To run efficiently Hydra needs a mechanism to take copy on write backups of the output of jobs. The is currently accomplished by adding the fl-cow library to LD_PRELOAD. Experimenting with other approaches such as ZFS or cp --reflink are under consideration.

Many components assume that there is a local user called hydra and that all minion nodes can ssh as that user to each other. This is used most prominently for rsync based replicas. The user hydra is not necessary when running a local-stack environment (see below).

OS X

On OS X several utilities are necessary to run the local-stack environment:

brew install coreutils
brew install wget

Components

While hydra can be used for ad-hoc analysis of csv and other local files, it's most commonly used in a distributed cluster. In that case the following components are involved:

  • ZooKeeper
  • Spawn: Job control and execution
  • Minion: Task runner
  • QueryMaster: Handler for queries
  • QueryWorker: Handle scatter-gather requests from QueryMaster
  • Meshy: File server

A typical configuration is to have a cluster head with Spawn & QueryMaster backed by a homogeneous clusters of nodes running Minion, QueryWorker, and Meshy.

Local Stack

For local development all of the above components can run together in a single stack run out of hydra-local.

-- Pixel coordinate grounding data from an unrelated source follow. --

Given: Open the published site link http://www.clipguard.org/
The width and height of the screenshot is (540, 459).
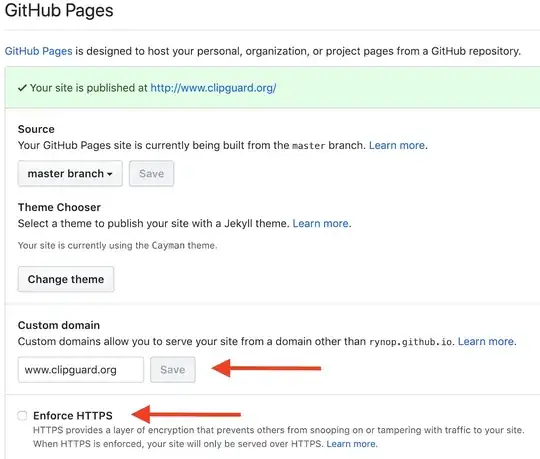Looking at the screenshot, I should (214, 88).
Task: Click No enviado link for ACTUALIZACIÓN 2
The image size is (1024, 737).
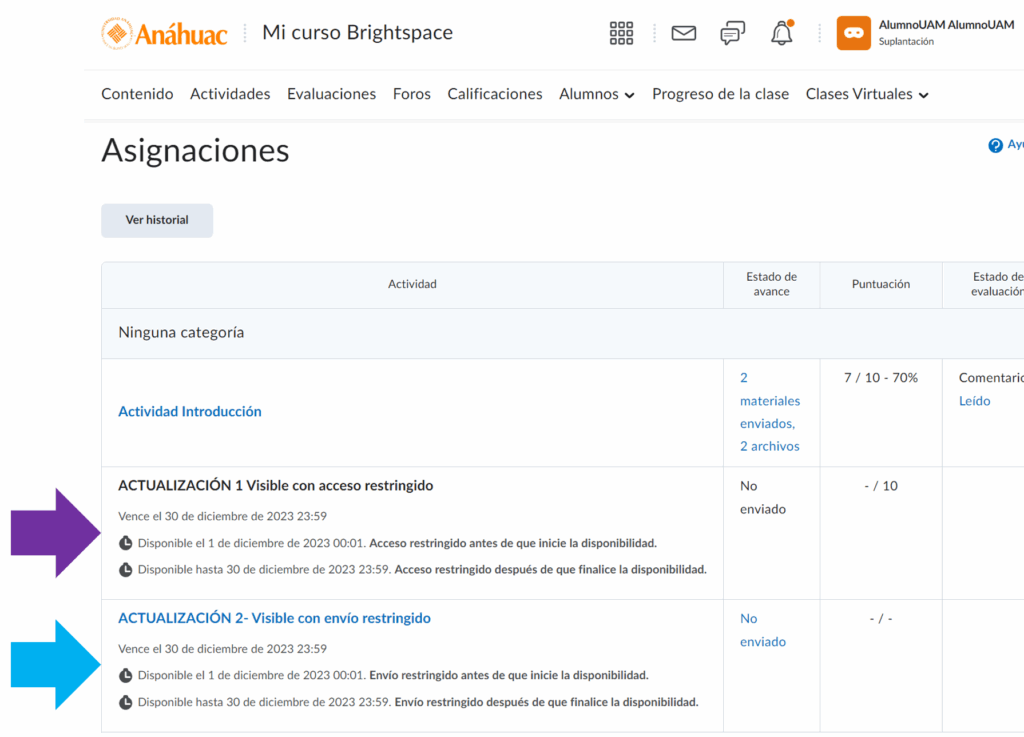Action: [x=763, y=630]
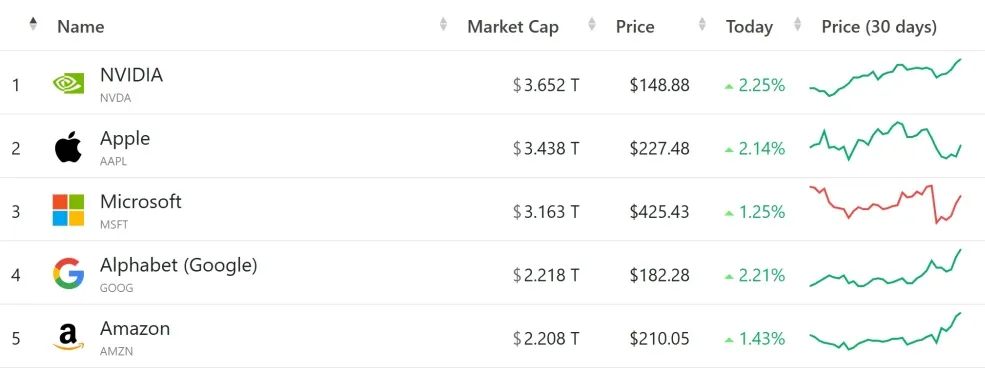
Task: Click the NVIDIA logo icon
Action: click(68, 84)
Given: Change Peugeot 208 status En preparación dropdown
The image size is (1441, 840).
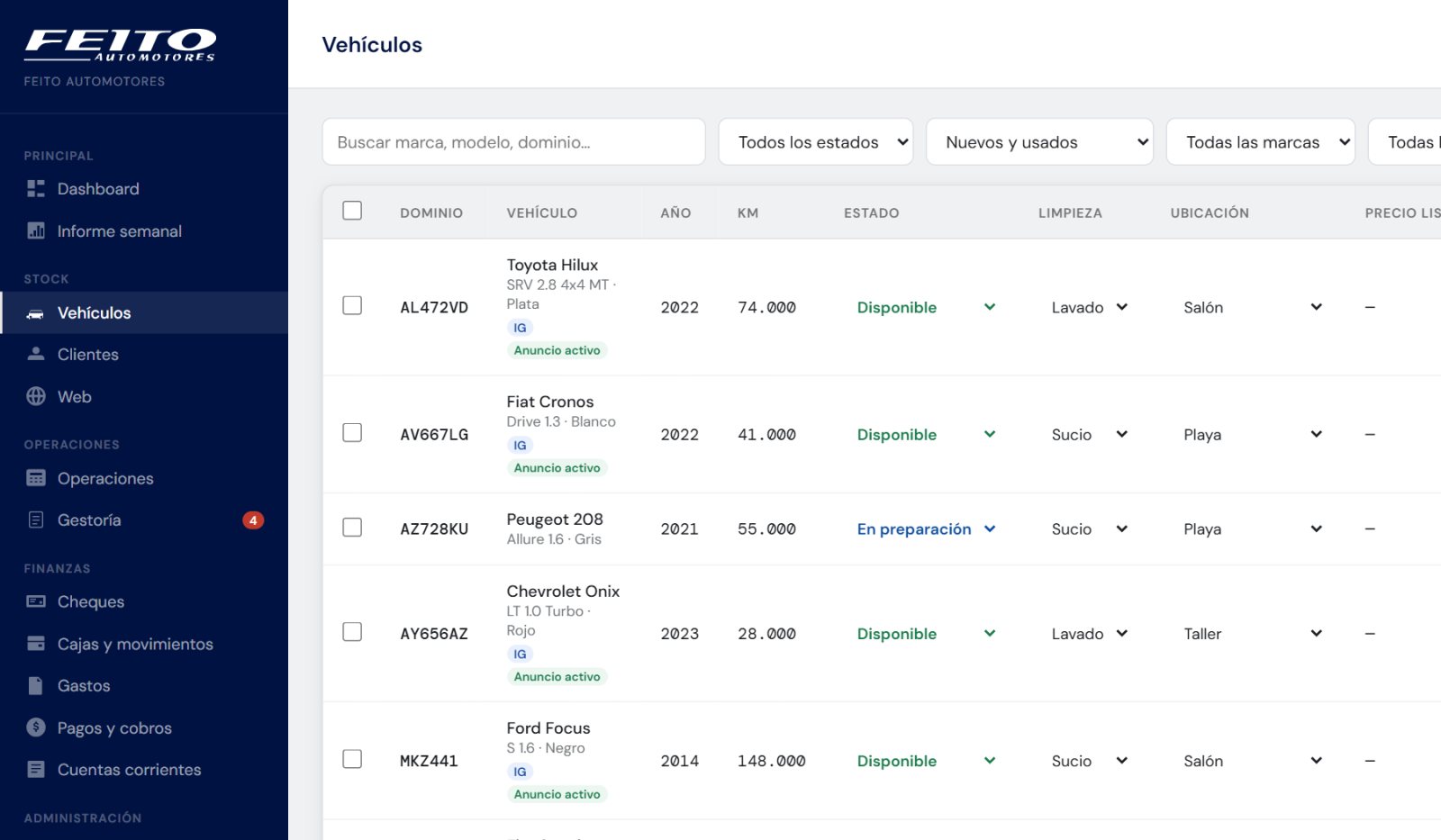Looking at the screenshot, I should pos(926,528).
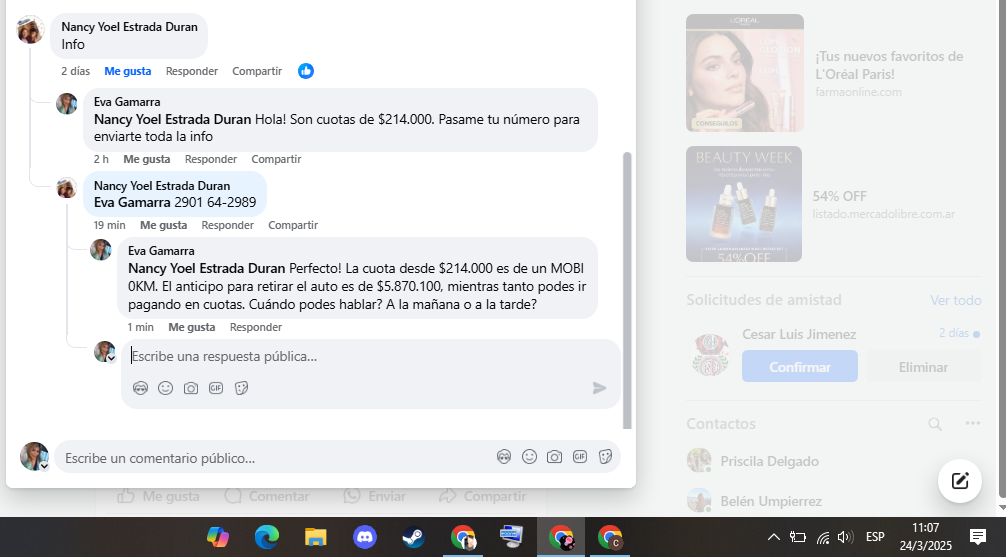Switch profile via avatar beside reply box
This screenshot has width=1006, height=557.
click(x=105, y=352)
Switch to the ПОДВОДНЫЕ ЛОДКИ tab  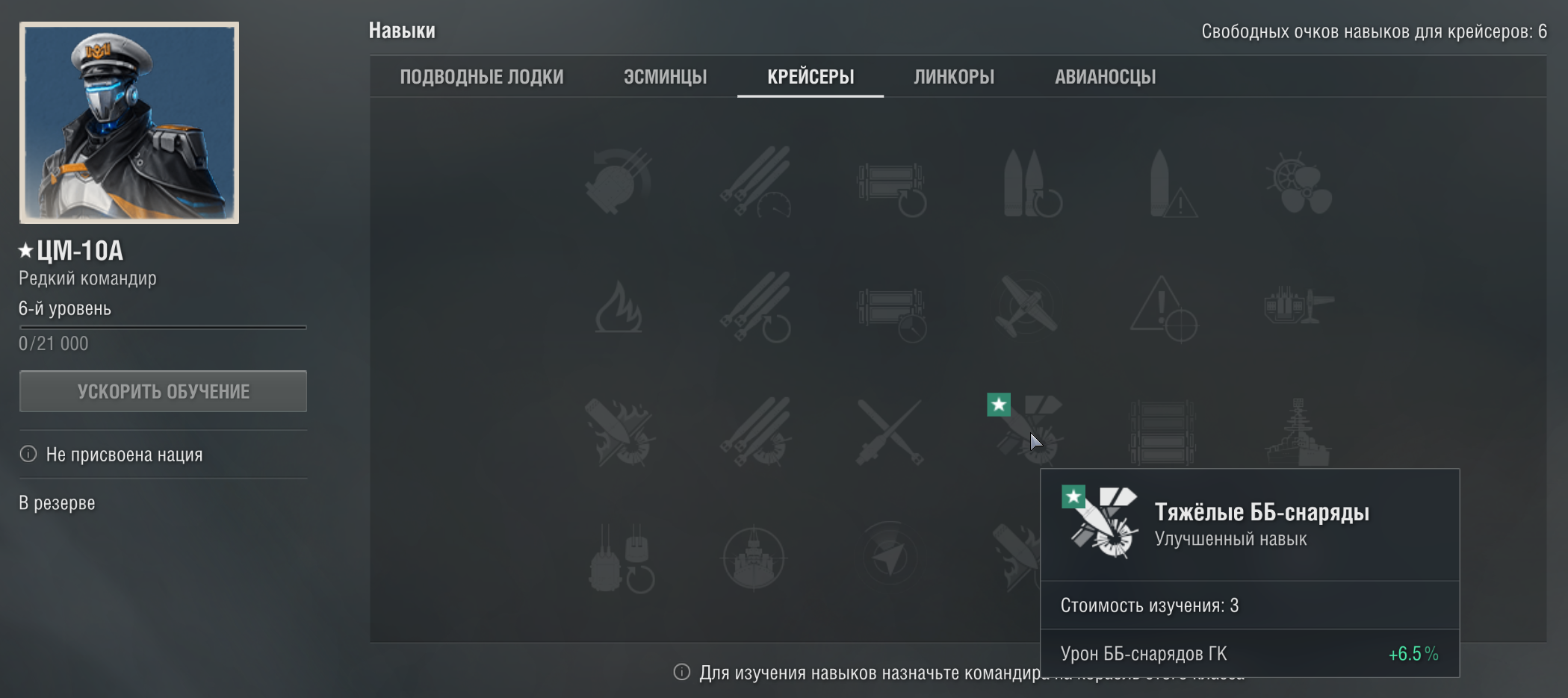(x=481, y=77)
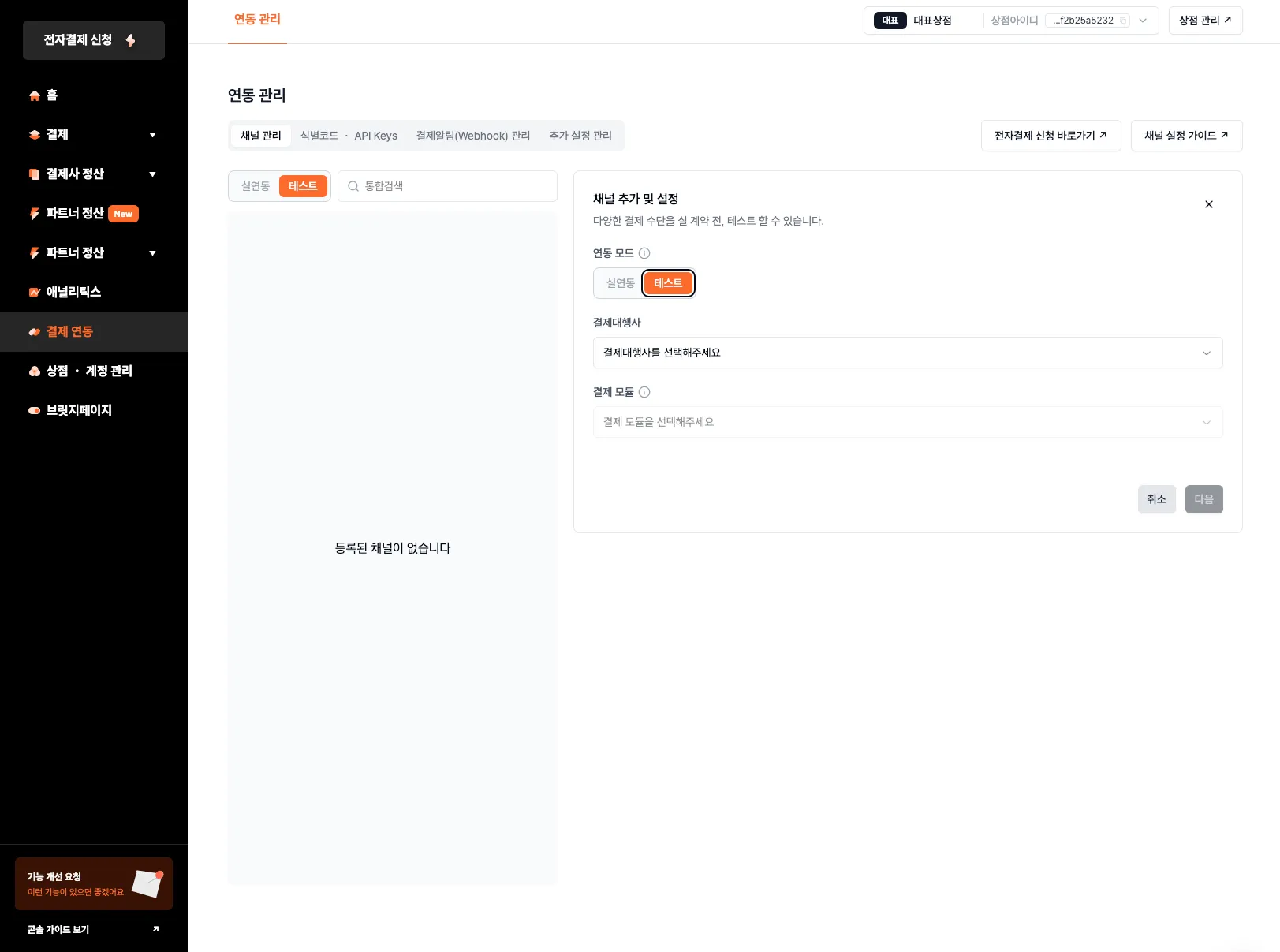1280x952 pixels.
Task: Choose 실연동 in the 연동 모드 setting
Action: click(x=620, y=283)
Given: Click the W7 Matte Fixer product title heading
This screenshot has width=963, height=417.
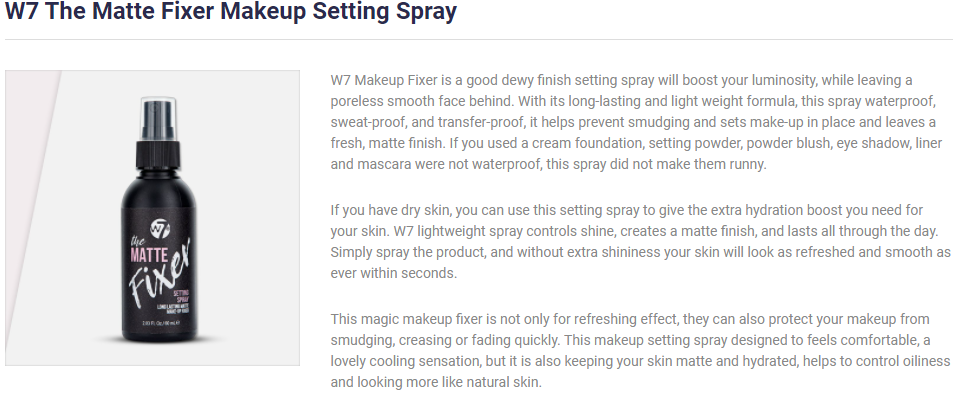Looking at the screenshot, I should (231, 12).
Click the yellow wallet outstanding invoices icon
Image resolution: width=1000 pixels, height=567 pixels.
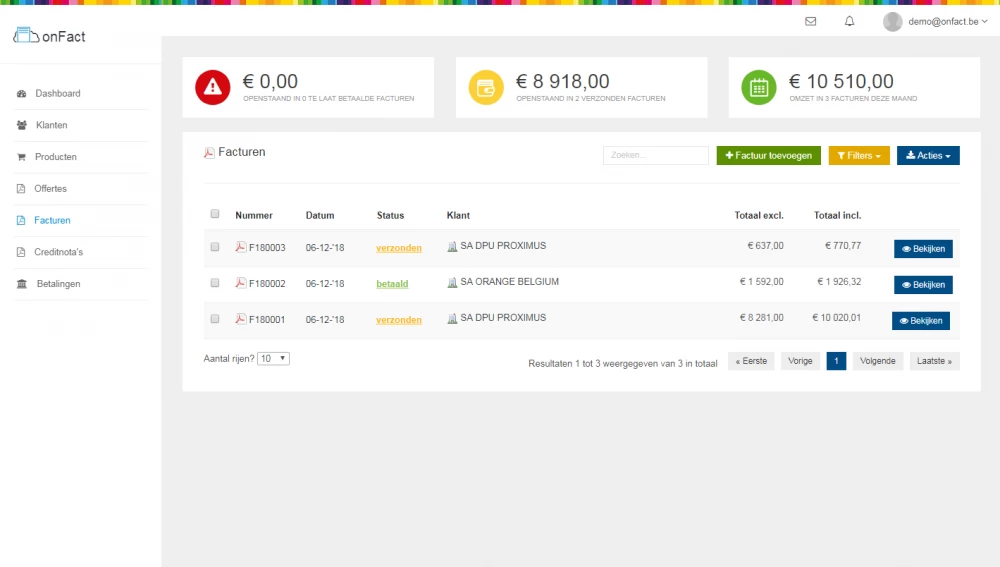click(486, 87)
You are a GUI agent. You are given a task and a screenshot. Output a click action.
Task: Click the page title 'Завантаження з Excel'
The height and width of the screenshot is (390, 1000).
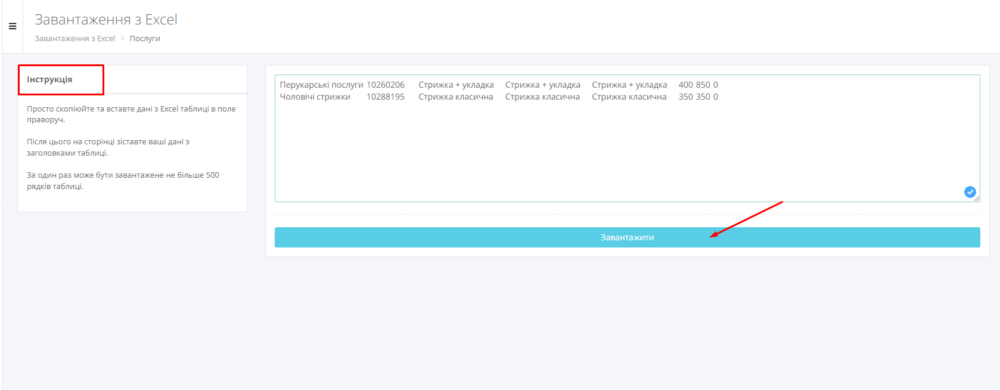click(x=106, y=20)
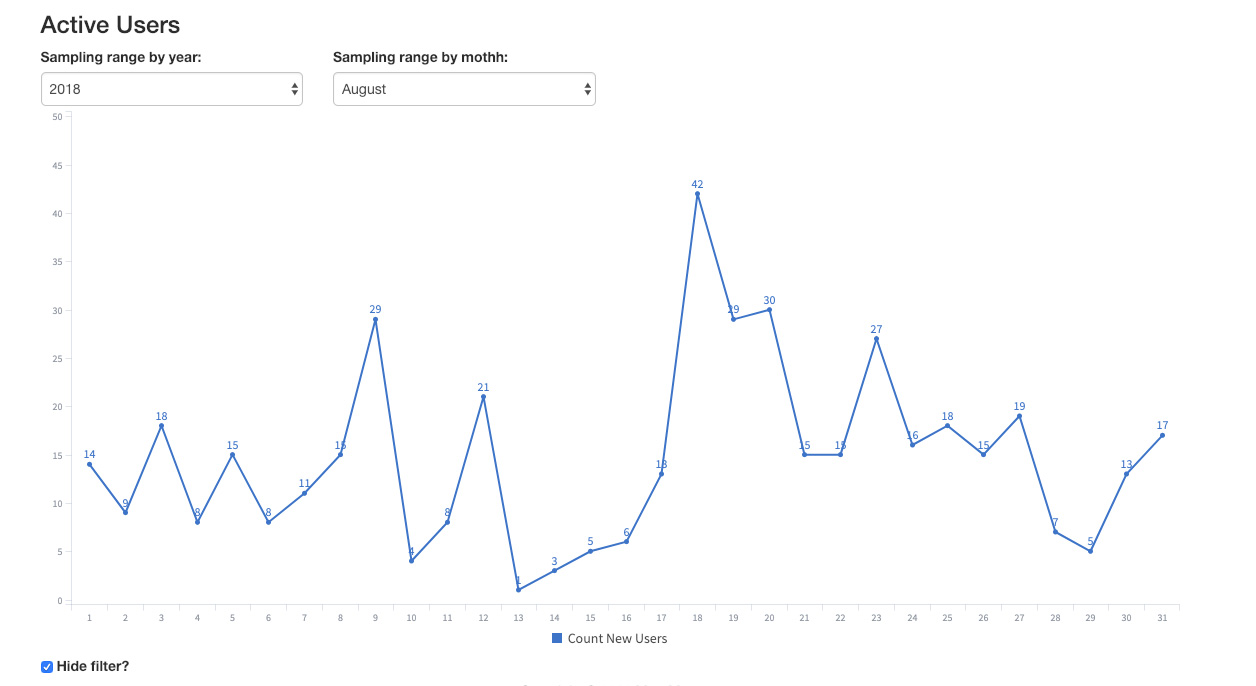Viewport: 1256px width, 686px height.
Task: Click the Hide filter? label text
Action: click(93, 666)
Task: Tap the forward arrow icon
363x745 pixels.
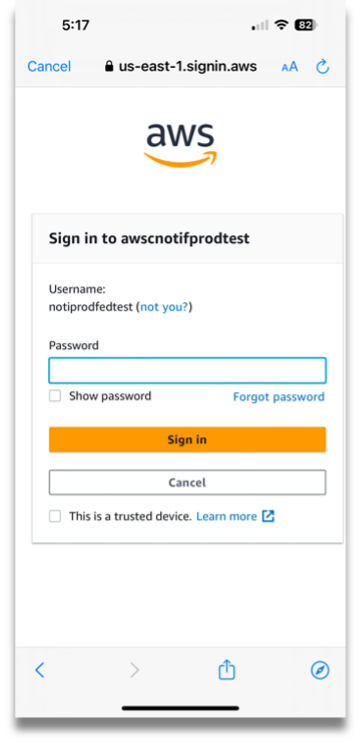Action: pyautogui.click(x=135, y=670)
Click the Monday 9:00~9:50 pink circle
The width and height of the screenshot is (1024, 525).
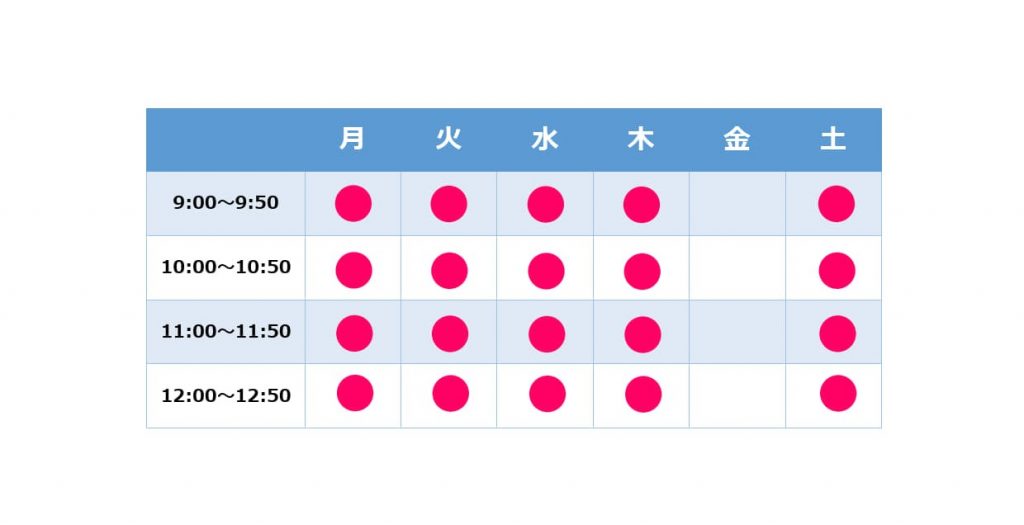tap(353, 204)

There is a local-stack.sh script to assist with this. To run the local stack:

  • You must be able to build hydra
  • Have rabbitmq installed
  • Allow your current user to ssh to itself

The first time the script is run a hydra-local directory will be created.

  • ./hydra-uber/bin/local-stack.sh start - start ZooKeeper
  • ./hydra-uber/bin/local-stack.sh start - start spawn, querymaster etc.
  • ./hydra-uber/bin/local-stack.sh seed - add some sample data

You can then navigate to http://localhost:5052/ and you should see the spawn web interface.

When done ./hydra-uber/bin/local-stack.sh stop will stop everything except ZooKeeper, and running stop a second time will bring that process down as well.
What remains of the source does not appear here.